その効果は絶大でドル・円相場は高値145.90から安値140.35へと5円55銭暴落した。


(9月22日から週末までの60分ローソク足チャート。)

暴落の翌日9月23日は、我が国は秋分の日で休日であったが奇しくも37年前の1985年のプラザ合意で先進五か国の蔵相・中央銀行が為替相場安定のために一斉にドル売り介入を行った日であった。

その頃現役であった塾長は1985年9月23日(月曜日であった。)に休日出勤してドル売り介入のお手伝いをしたが、その頃はG5.だとか協調介入なんて言葉も無くて売ってもドルは全然下がらず、当日は逆に2円くらい上がって“介入なんて効くのか?”と思ったが、翌日からドルは暴落を始めてあっと言う間に240円台から200円割れを見たことを思い出す。

先週のレポートでもその可能性について述べた様に、今回の実弾介入は塾長にとっては何の驚きでもなかったが、一部の参加者には驚きをもって迎えられたらしい。

日銀がレート・チェックを行って、為替の責任者の財務省が“必要とあらば断固たる措置を取る。”と言い切っていたのだから今回の措置は極めて自然なものであろう。

僭越ながらここ最近大規模な介入どころか殆ど介入を行っていなかったので、介入の事を知らない人が多い。

-介入は単独では出来ない。
今の日米政治関係を見ると、米政府は日本政府による為替介入なんてMinor issue.(小さな出来事)に過ぎない。

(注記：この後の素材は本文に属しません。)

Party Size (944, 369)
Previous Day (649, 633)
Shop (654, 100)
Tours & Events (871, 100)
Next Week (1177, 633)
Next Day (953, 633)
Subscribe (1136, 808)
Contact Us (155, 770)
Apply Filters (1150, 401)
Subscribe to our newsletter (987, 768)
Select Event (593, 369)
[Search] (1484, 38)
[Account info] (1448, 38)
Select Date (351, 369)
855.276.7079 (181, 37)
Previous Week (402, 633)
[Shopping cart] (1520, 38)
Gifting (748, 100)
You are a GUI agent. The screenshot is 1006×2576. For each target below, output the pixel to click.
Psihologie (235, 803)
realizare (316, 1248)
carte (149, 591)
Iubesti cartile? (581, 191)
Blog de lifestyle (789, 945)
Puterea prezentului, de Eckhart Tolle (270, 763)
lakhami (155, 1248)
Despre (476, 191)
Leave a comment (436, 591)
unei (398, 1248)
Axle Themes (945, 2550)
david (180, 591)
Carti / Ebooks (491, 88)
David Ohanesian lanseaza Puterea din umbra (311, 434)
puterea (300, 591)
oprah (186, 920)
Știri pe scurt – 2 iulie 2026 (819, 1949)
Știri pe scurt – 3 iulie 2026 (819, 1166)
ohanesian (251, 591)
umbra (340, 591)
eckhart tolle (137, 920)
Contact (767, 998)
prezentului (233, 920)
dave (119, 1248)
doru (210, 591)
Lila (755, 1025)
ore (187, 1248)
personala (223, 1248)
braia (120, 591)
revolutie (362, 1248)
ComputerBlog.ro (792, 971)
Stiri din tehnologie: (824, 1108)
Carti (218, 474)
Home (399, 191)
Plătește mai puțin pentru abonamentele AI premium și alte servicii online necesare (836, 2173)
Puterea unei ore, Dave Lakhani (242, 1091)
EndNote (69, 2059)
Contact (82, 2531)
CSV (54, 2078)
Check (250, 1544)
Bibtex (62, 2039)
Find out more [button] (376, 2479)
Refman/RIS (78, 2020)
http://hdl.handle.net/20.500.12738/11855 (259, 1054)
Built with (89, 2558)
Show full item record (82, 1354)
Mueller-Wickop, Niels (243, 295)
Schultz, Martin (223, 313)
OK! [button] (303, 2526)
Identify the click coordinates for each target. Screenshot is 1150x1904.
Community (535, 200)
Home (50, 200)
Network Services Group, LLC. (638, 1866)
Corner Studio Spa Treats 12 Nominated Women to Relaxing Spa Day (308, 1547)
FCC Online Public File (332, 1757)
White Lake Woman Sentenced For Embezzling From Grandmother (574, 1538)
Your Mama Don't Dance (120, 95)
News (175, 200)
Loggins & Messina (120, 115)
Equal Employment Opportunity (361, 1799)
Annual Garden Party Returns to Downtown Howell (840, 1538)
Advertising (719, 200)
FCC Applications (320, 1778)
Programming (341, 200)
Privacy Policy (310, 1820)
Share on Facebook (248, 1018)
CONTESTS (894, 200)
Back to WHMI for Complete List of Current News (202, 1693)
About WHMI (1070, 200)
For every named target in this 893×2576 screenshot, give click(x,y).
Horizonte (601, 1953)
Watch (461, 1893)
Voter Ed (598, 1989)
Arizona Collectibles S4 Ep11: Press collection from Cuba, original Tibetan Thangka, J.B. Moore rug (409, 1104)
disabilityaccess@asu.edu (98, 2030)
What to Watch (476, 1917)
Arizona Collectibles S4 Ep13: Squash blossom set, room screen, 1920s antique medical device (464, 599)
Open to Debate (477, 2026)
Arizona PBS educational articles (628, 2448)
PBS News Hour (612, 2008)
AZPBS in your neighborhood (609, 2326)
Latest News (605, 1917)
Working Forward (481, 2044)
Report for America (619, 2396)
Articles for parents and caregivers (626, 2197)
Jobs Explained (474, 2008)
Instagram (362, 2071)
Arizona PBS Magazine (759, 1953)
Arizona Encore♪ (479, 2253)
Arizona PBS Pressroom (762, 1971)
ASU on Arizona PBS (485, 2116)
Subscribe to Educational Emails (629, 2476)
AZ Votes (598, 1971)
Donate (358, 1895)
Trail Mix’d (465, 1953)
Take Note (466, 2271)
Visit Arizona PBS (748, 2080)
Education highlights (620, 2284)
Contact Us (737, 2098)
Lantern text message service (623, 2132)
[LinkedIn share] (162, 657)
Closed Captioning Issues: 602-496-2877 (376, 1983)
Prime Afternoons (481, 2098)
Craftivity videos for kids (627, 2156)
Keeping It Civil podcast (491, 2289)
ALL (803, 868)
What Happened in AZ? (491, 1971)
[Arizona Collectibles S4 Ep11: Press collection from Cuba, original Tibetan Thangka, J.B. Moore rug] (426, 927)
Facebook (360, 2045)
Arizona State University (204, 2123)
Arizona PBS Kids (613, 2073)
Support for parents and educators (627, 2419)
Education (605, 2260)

-ドル売り&円買い介入は原資であるドルを売るので自ずから限りが有る。
その通りであるが、我が国は現在1兆3千億ドルの潤沢な外貨準備が有り、1998年当時の介入で“外貨準備を使い果たすのではないか?”と気を揉んだ時とは違う。

-ドル売り&円買い介入を行うと日銀が市場の円を吸収するので金融緩和政策と整合が取れない。
日銀がその分を資金供給して不胎化すれば良いだけの事。


最近は直接財務省の方々と話をする機会が無いので今回の介入が“どれくらい本気なのか?”を知る由も無いが、ユーロが急落し、ポンドが暴落している現状ではあるレべル迄力でドルを下落させると言うよりは急激なドルの上昇を抑えるのが真の目的だろう。

昔、“ロケットの発射台を低くしておきたい。”と言う言葉を聞いた。
これは“どうせロケットを打ち上げるのなら、それが宇宙まで飛んで行くのを許すのか、それとも成層圏辺りで止め置きたいのか?”と言うことで、150円(宇宙)まで飛んで行かない様に145円(成層圏)辺りで止め置きたい。
その為にロケットの発射台を低くするオペレーションを行う(ドル売り&円買い介入を行う。)のである。

これも以前に述べたがお上(財務省)や中央銀行(日銀)を舐めない方が良いと思う。

例えば今回の介入で5円急落する段階で1円50銭損失を被ったら1%の損失。
レバレッジ5倍で5%の損失。
レバレッジ10倍で10%の損失。

ヘッジ・ファンドは年間20%のリターンを上げたら良しとされる。
一つのディールで10%の損失を被る訳には行かない。

現在のドル高&円安が投機の力だけで起きたとは思わないが、Enough is enough.(行き過ぎだ。)と当局が思うのなら介入でぎゃふんと言わせれば良い。

20~30%の損失を被ったら投機筋はドル・円から手を引くであろう。

片やドル買い&円売り介入でたっぷり買い込んだドルを売っての50%もの利が乗った利食いのドル売り&円買い介入、片や息を飲みながらの恐る恐るのドル買い。

どう見ても後者の分が悪いと思うのは天邪鬼の塾長だけであろうか?


依然としてファンダメンタル(そして一部は投機マインド?)に則ったドル買い&円売り意欲と介入警戒感との綱引きが続こうが、141円~144円のレンジを意識しながら高い所では買わず、低い所では売らないDefensive.(防御的)戦略で行きたい。

世界同時株安に象徴される世界的なリスク・オフの動きは何れドル安&円高の動きに火を付ける可能性が有ることを頭の片隅に置いておきたい。



今週のテクニカル分析の見方は急上昇と急落を見た後で、上がれば更なる上昇、逆に下がれば更なる下落を見る。
144円を上切ったら145円を目指すが、介入に注意。

142.50を下切ったら先週の安値140.35を目指す。